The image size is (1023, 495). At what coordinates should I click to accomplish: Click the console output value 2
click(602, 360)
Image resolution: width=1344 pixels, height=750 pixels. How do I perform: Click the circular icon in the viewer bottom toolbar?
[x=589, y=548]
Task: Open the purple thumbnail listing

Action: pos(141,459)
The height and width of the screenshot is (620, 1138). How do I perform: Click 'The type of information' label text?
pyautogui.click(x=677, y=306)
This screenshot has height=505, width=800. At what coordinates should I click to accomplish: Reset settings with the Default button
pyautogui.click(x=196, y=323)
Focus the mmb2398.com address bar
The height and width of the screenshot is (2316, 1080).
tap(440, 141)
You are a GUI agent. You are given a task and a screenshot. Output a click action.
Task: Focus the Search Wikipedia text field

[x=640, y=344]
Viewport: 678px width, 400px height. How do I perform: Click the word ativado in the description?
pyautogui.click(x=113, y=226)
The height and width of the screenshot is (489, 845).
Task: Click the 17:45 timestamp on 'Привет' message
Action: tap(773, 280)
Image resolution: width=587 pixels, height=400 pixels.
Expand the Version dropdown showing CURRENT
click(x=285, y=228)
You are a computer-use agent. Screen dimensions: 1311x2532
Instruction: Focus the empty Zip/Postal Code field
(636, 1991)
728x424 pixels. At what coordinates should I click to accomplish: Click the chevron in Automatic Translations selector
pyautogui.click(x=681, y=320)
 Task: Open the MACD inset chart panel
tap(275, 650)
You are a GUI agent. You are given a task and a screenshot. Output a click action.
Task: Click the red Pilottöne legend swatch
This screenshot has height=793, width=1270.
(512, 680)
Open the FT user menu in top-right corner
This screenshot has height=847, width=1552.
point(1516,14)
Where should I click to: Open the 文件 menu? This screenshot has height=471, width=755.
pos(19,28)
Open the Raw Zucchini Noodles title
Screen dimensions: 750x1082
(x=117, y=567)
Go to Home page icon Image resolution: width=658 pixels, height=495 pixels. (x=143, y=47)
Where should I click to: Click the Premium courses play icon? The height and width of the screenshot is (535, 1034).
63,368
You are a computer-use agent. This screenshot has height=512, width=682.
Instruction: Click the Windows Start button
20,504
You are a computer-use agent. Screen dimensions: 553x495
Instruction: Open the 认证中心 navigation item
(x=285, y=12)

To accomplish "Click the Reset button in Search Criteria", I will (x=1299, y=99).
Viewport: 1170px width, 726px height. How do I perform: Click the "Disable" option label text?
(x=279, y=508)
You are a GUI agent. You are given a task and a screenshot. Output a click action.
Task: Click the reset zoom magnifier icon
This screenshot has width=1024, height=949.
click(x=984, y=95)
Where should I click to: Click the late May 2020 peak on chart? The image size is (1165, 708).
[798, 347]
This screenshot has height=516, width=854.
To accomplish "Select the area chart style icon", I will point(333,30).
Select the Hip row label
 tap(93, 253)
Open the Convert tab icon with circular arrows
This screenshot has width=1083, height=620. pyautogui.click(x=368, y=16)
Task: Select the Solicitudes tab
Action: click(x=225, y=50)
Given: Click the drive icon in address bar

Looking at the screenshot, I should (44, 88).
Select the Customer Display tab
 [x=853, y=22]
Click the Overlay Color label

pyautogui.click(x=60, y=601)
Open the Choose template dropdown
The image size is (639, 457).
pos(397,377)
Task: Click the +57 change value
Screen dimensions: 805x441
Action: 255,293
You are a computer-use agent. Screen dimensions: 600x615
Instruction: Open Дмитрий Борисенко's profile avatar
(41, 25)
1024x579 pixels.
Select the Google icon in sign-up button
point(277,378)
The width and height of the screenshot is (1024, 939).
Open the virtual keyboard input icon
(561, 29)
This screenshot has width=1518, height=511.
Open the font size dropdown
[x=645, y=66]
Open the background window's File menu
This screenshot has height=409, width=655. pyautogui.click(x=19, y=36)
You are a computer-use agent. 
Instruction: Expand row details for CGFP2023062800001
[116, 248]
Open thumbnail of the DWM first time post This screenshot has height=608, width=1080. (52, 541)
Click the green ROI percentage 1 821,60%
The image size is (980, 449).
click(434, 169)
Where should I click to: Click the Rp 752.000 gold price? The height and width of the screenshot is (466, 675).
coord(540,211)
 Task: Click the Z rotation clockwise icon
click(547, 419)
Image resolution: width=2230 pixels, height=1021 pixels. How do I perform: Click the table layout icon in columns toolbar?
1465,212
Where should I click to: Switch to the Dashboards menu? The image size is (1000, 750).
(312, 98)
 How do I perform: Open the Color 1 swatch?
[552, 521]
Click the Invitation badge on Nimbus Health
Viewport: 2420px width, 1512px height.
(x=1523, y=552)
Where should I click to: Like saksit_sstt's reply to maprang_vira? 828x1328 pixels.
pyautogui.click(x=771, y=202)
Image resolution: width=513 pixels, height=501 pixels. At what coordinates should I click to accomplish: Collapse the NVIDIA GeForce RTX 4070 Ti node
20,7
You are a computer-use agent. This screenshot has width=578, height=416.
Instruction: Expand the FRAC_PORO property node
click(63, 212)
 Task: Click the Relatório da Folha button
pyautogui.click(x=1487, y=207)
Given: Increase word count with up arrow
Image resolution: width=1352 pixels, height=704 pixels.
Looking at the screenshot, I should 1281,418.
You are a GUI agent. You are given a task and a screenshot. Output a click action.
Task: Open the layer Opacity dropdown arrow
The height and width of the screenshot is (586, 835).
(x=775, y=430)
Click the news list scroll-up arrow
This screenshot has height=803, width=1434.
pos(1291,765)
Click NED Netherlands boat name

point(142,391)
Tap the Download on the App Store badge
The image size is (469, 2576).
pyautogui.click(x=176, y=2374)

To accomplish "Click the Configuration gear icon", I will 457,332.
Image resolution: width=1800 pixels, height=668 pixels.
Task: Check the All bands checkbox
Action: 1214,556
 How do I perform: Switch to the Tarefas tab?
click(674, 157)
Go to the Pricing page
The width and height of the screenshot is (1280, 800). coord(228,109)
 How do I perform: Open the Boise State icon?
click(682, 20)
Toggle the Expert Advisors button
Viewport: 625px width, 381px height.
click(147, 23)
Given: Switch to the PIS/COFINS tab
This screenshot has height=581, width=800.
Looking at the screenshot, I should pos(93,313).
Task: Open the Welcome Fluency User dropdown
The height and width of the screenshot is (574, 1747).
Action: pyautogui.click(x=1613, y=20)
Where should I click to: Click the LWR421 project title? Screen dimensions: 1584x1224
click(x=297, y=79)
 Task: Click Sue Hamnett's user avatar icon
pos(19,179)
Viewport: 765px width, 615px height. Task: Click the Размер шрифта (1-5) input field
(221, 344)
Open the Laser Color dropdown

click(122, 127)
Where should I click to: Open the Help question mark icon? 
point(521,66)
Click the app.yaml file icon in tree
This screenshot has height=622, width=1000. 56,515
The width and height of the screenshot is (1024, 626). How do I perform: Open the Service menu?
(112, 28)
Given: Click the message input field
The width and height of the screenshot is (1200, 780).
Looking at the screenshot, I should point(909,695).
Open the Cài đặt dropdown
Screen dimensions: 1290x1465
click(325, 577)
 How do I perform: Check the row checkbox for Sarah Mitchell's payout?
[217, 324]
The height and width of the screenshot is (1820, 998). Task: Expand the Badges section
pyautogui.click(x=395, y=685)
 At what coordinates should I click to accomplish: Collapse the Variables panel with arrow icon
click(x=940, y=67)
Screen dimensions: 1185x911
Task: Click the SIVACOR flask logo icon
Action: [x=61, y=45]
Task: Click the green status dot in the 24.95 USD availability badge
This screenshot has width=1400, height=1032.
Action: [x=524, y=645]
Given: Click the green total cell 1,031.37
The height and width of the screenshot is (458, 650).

___

What is required ▸ Each line of the entries above that contains "green" must be copied into the answer.

Exercise solution ▸
Click the green ROI percentage 1 821,60%
Task: Click the green status dot in the 24.95 USD availability badge
Given: Click the green total cell 1,031.37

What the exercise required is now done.